-------- PASSAGE SHOWN --------

Howard Hasbrouck writes that “people of the North believe that machines are more reliable than people, and with them we can live in splendid isolation, where as people of the south can’t rely on machines there for have learned to rely on each other. Security and independence relies on human relationships. Interdependence is a fact of life in the south.Northern countries we are rich in material possession, are wealth makes labor expensive, efficiency is measured by maximizing what can be done with as little human labor. Southern countries have a surplus of labor and little capital they look at efficiency as what can be done with fixed amount of material and a surplus of labor, if they can reduce materials it is a money saving ideas.”

Perhaps our need to see people as less is quite embedded in our culture, and we have much to learn from looking south.

-------- MATERIAL PROVIDED --------

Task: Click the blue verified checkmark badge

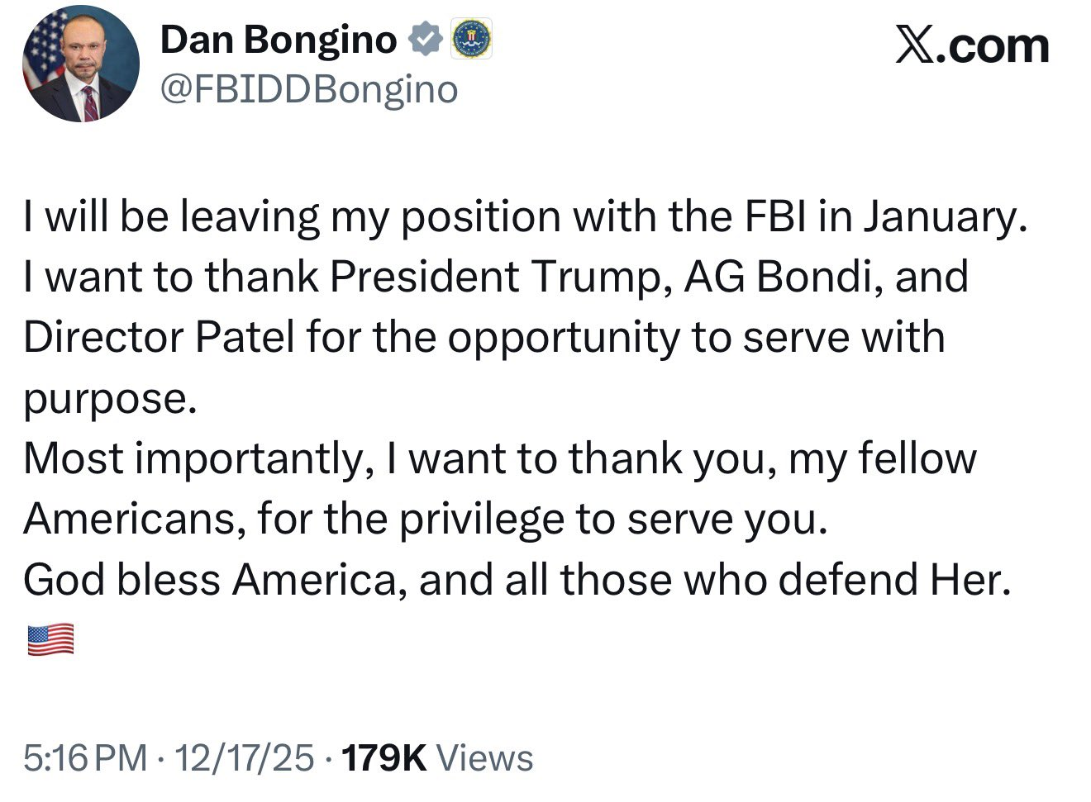Action: click(425, 40)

--------

== WORK TO DO ==
• a. Print the stretch of the passage about North and South from "Howard Hasbrouck writes" through "from looking south.".
• b. In the passage about North and South, what do southern countries have a surplus of?
• c. Pick up the passage about North and South after its last sentence and keep writing.
The lines have no connection to the passage about North and South.

== REPLIES ==
• a.
Howard Hasbrouck writes that “people of the North believe that machines are more reliable than people, and with them we can live in splendid isolation, where as people of the south can’t rely on machines there for have learned to rely on each other. Security and independence relies on human relationships. Interdependence is a fact of life in the south.Northern countries we are rich in material possession, are wealth makes labor expensive, efficiency is measured by maximizing what can be done with as little human labor. Southern countries have a surplus of labor and little capital they look at efficiency as what can be done with fixed amount of material and a surplus of labor, if they can reduce materials it is a money saving ideas.”

Perhaps our need to see people as less is quite embedded in our culture, and we have much to learn from looking south.

• b. Labor.

• c.
While in cairo we went to "garbage city" more appropriately rebranded Recycle City. In 1910 a group of coptic christians had to leave there home in southern Egypt due to drought. They arrived in Cairo as farmers with no land to tend. They began collecting trash to feed their animals. This service grew and now a community of 100,000 people live in a coptic christian suburb of cairo. They collect, sort and recycle thousands of pounds of trash each day. Every day 5-7000 men and boys go around the city in Tuk tusk and donkey carts and collect waste to bring back. Women and girls job is to separate the trash. They open bags of trash and sort piles of cans, plastic, and organic material by hand. They are able to recycle 85% of the trash that they collect. Aluminum gets smelted down into bricks to be sold. Plastic bottles and bags get washed crushed and bundled, then melted into plastic pellets to be sold by the bag. Organic material is fed to pigs or turned into compost. All of this is done in the streets amongst the homes and stores that make up the comunity.


These people are bravely facing a the problem of human waste head on rather than burying it for another day. And there is money to be had. Enough money that the government noticed and has now began collecting fees for the cities trash. And so this community endures, having carved out a space for themselves. Using the labor of many, they provide a service that few would take on, and the world desperately needs. With the money they have accumulated as a community they have built schools for their children, churches and a community thriving within.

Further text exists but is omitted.